Пауза затягивалась. Томасу ужасно хотелось поёрзать на скамье, устроиться поудобнее, ему казалось, что сидит на этой скамье он уже двенадцать долгих лет, всё тело у него невероятно затекло и совершенно необходимо срочно переменить позу…

   — Мне больше нравится другое:
   То ли небо на землю стекло,
   То ли небо — над миром стекло,
   То ли просто исходит слезами
   На скрещеньи небесных дорог
   Престарелый языческий Бог,
   С голубыми когда-то глазами…
Казалось, под капюшоном мелькнула мимолётная улыбка…

Томас шумно сглотнул. Слова паломника вновь прозвучали неожиданно.

— Знаешь, а ведь, в сущности, ты мне ничего не должен. Никто не может дать человеку сверх того, что Бог уже вложил при рождении. Только человек такое существо, что не всегда знает о том, что в него вложено. И не всегда умеет этим распорядиться. Иногда ему просто не хватает уверенности в себе. Вот так. Ты знал, что Дар у тебя есть. В тебе не было уверенности. Я лишь слегка подтолкнул тебя. Чтобы ты поверил. Не мне поверил — в себя. Ты же знаешь, что люди, как правило, в первую очередь верят другим, и только потом — себе. Вот и всё. Ты, наконец-то — поверил. И стал тем, кем должен был стать. Поэтом. Твои стихи — и есть твоя плата. Да к тому же — каюсь, как ни нелепо это звучит… Я ведь заставил тебя двенадцать лет думать о расплате. Кто-нибудь более слабый наверняка сошёл бы с ума или наложил на себя руки. А ты — выдержал. Мы в расчёте, Томас. Мне не нужна твоя душа, она — в твоих стихах. А семья, дом… Ты ведь бродяга по жизни, и сам это прекрасно знаешь! Такие, как ты, не заводят ни семьи, ни дома. Их удел — бродить по миру и писать. Без таких, как ты, мир был бы гораздо беднее. Прощай, Томас!

— Кто ты?

Капюшон, наконец, откинулся. На Томаса с лёгкой улыбкой смотрел смуглый горбоносый человек неопределённого возраста. В тёмных глазах сверкали блики огня. Не того, который бился в масляной лампе на стене…

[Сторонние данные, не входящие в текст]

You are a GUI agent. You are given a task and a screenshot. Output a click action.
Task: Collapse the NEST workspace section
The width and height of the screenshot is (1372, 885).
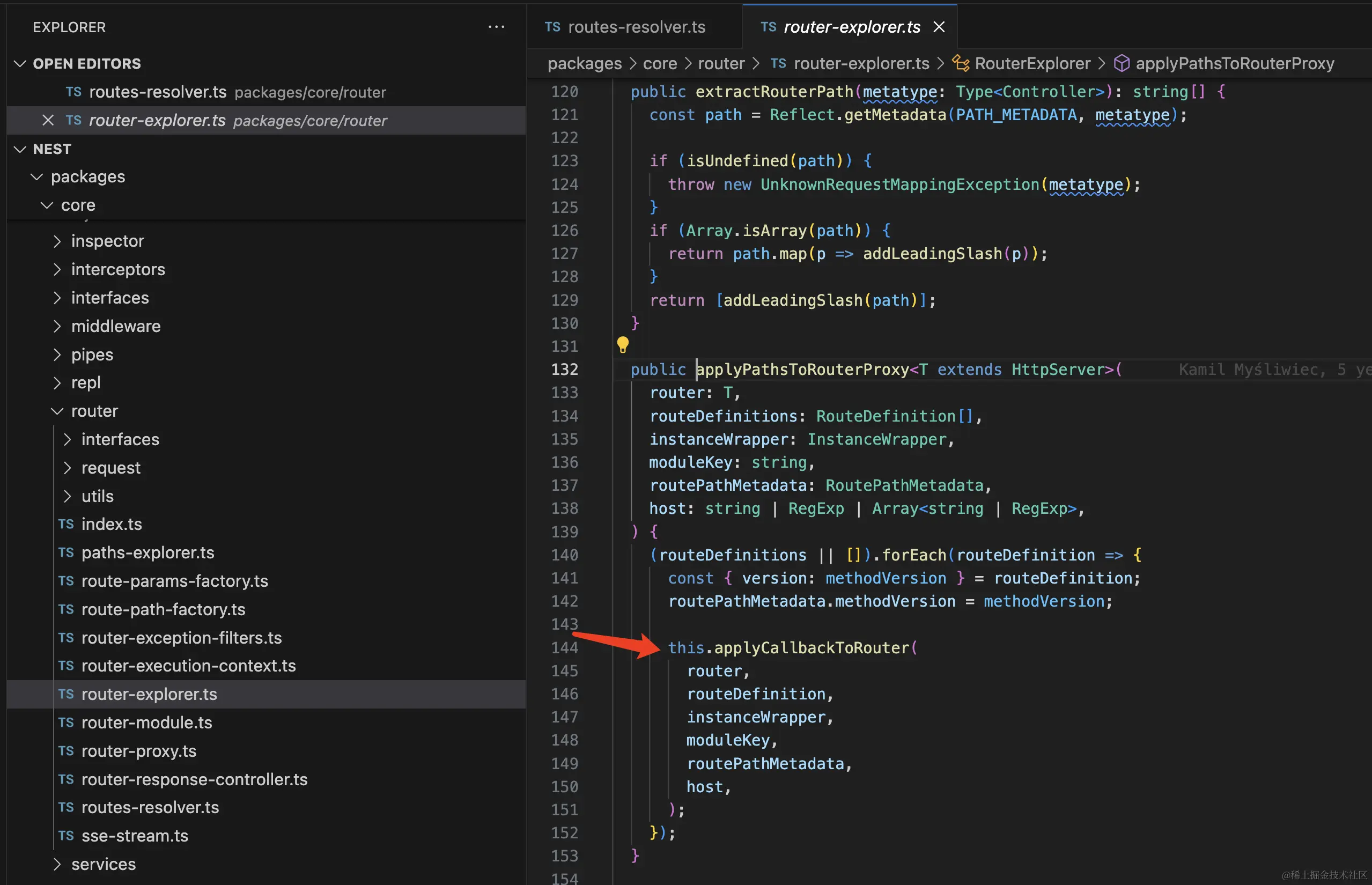(20, 149)
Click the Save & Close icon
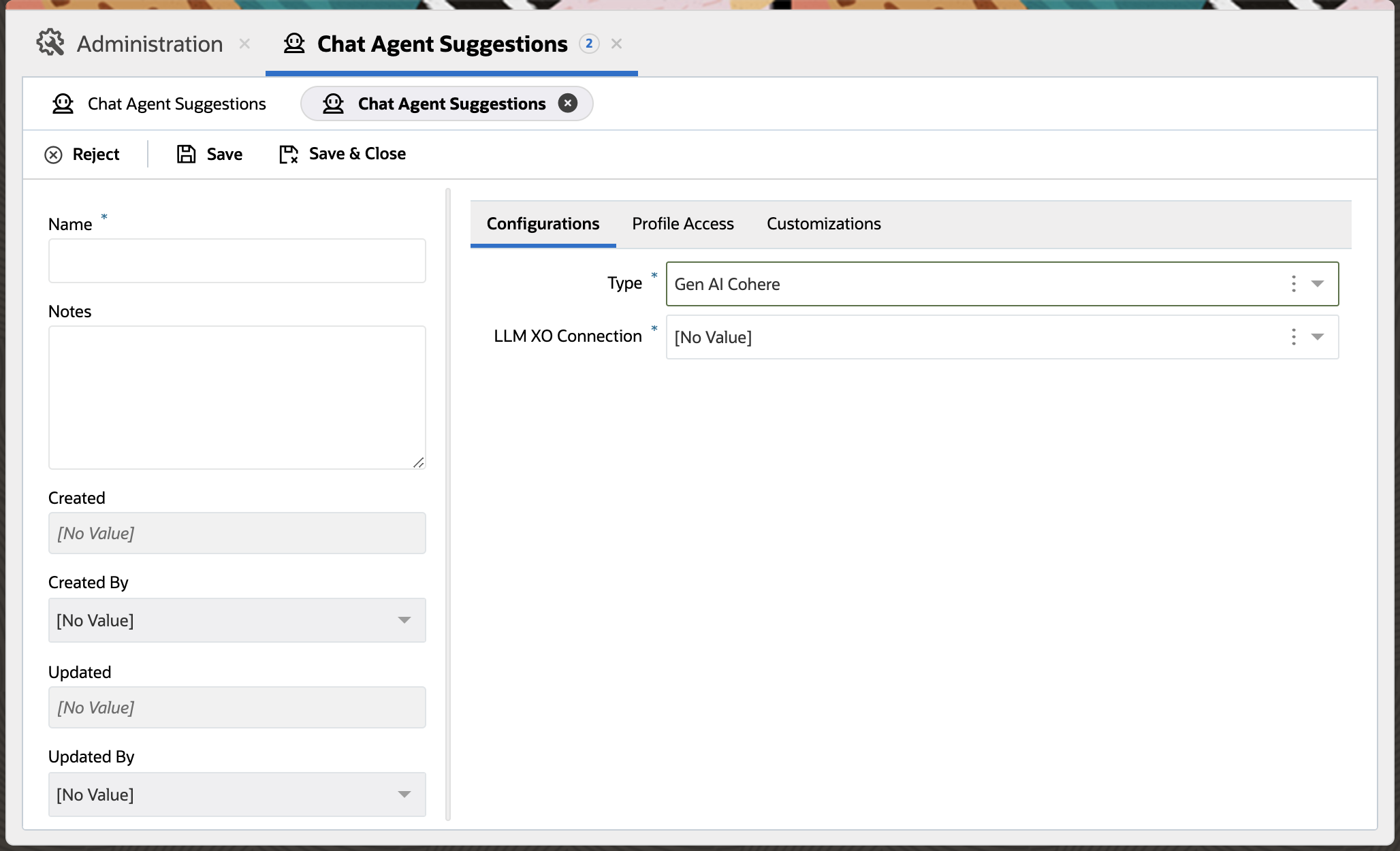This screenshot has width=1400, height=851. tap(287, 154)
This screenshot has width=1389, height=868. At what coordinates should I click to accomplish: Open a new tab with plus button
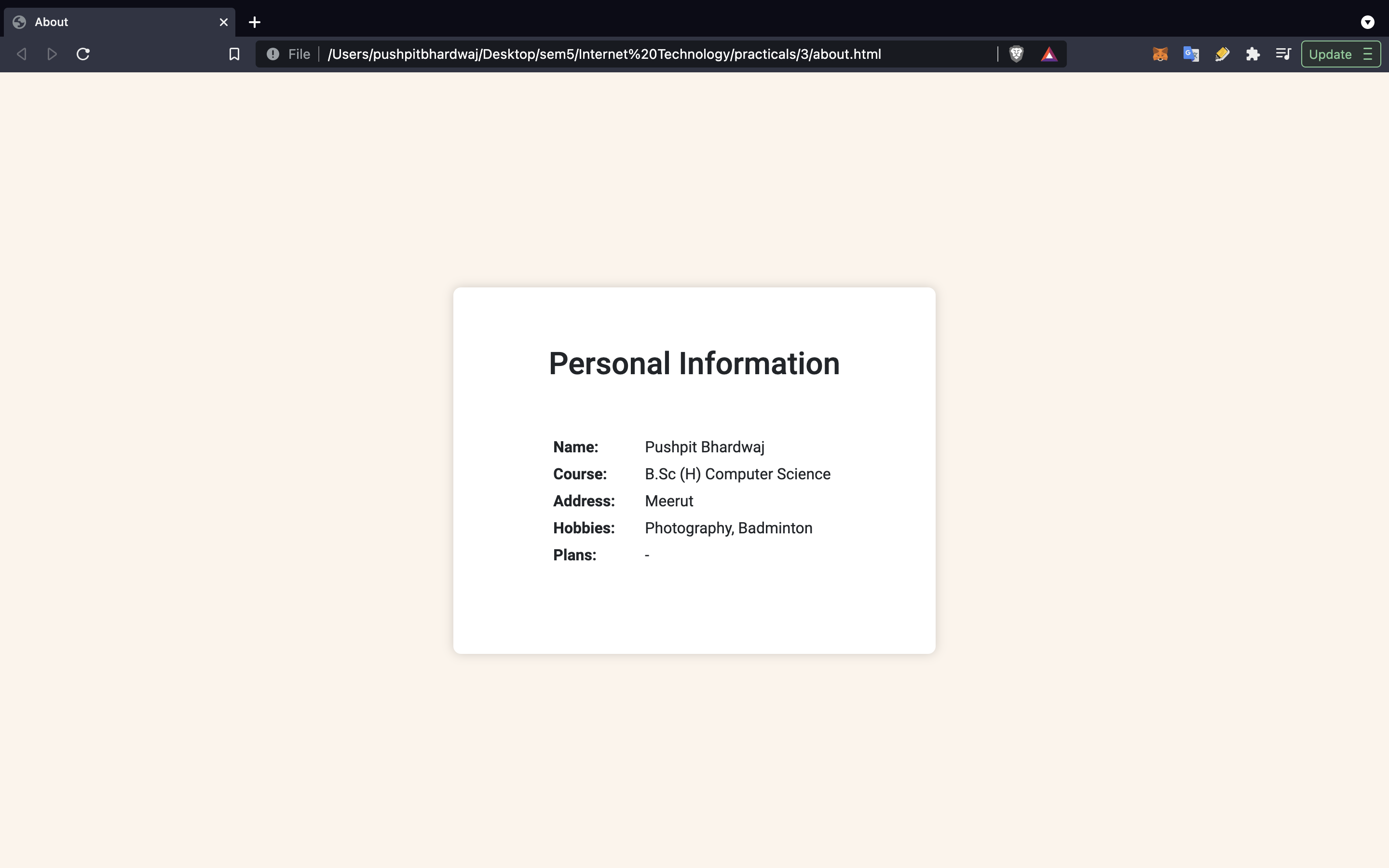[x=254, y=22]
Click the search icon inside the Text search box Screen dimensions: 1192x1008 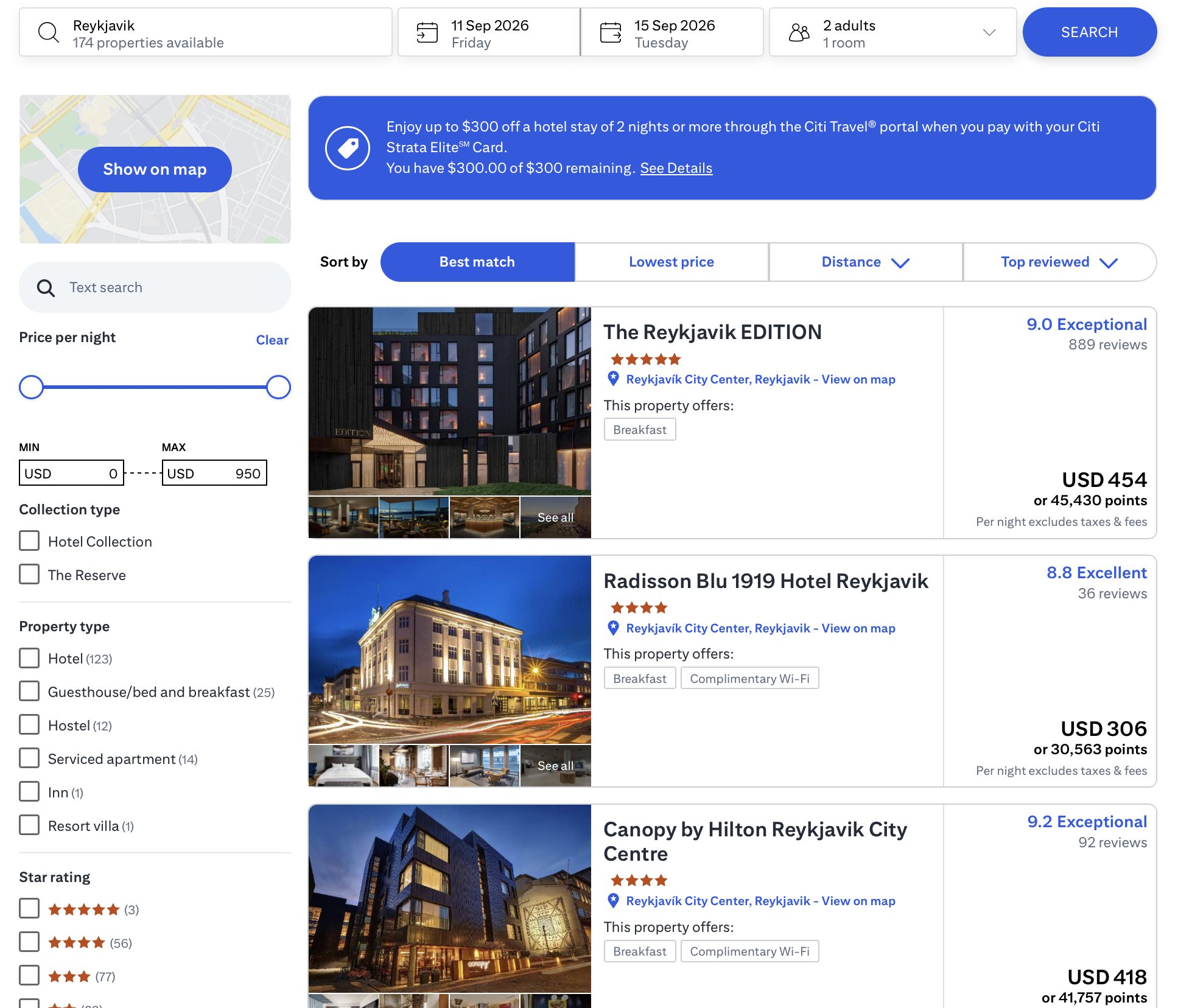[x=46, y=287]
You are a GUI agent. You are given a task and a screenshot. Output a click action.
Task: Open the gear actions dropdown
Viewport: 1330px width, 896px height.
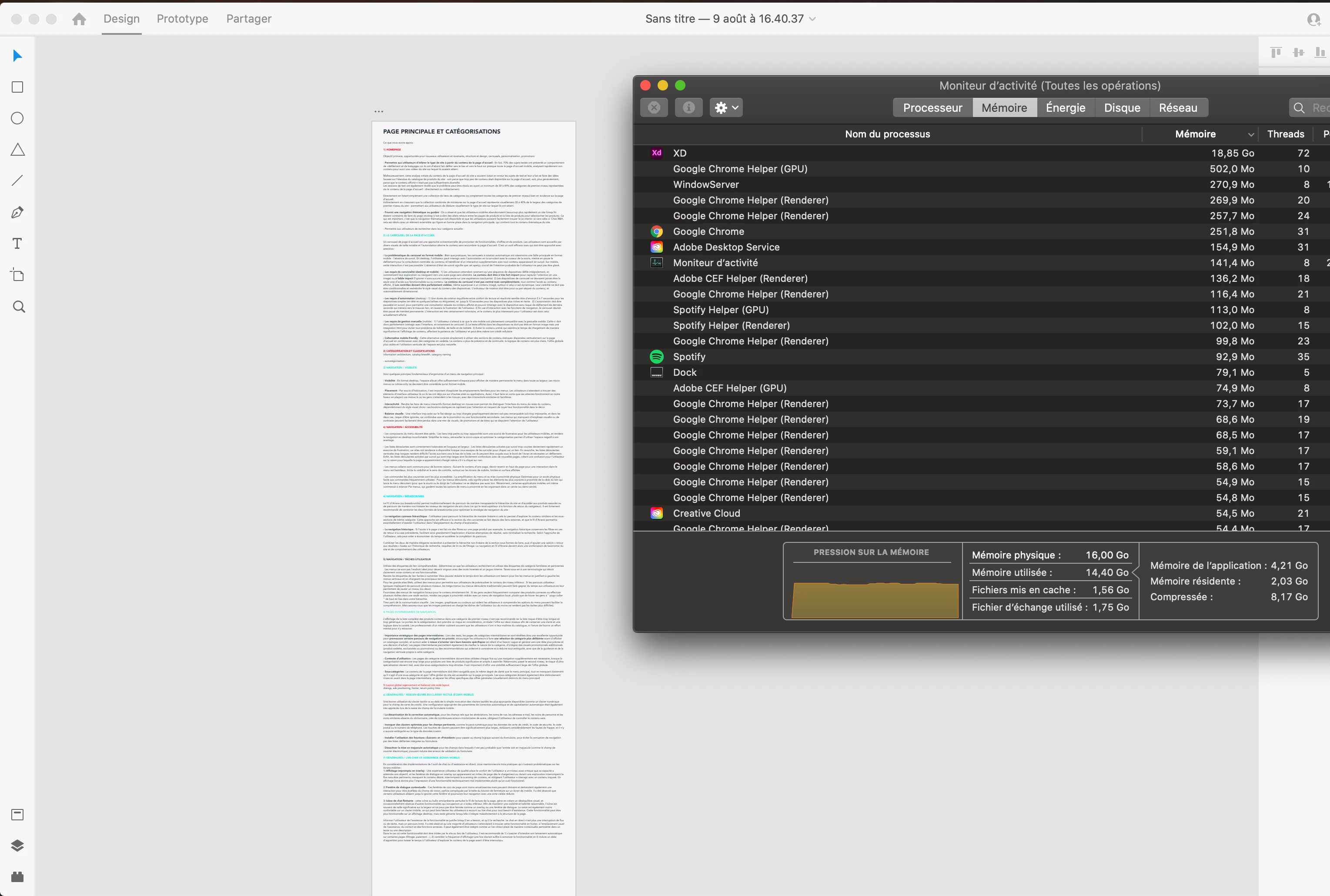pos(726,108)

За мгновенье перед тем, как собеседник исчез, а может быть — мгновеньем позже, по залу пронеслось дуновение ветра и тихий шёпот, услышанный, наверное, только Томасом:

   — Я часть той силы, что вечно хочет зла и совершает благо…
Корчмарь стоял, облокотившись о стойку, и о чём-то напряжённо размышлял…

Братья-разбойники, наверное, впервые в жизни сидели за столом молчаливые и сосредоточенные…

Пора спать, подумал Томас опустошённо. Завтра рано в дорогу…

* * *
В рассказе использованы строки Вийона, Гёте и А.Киселёва.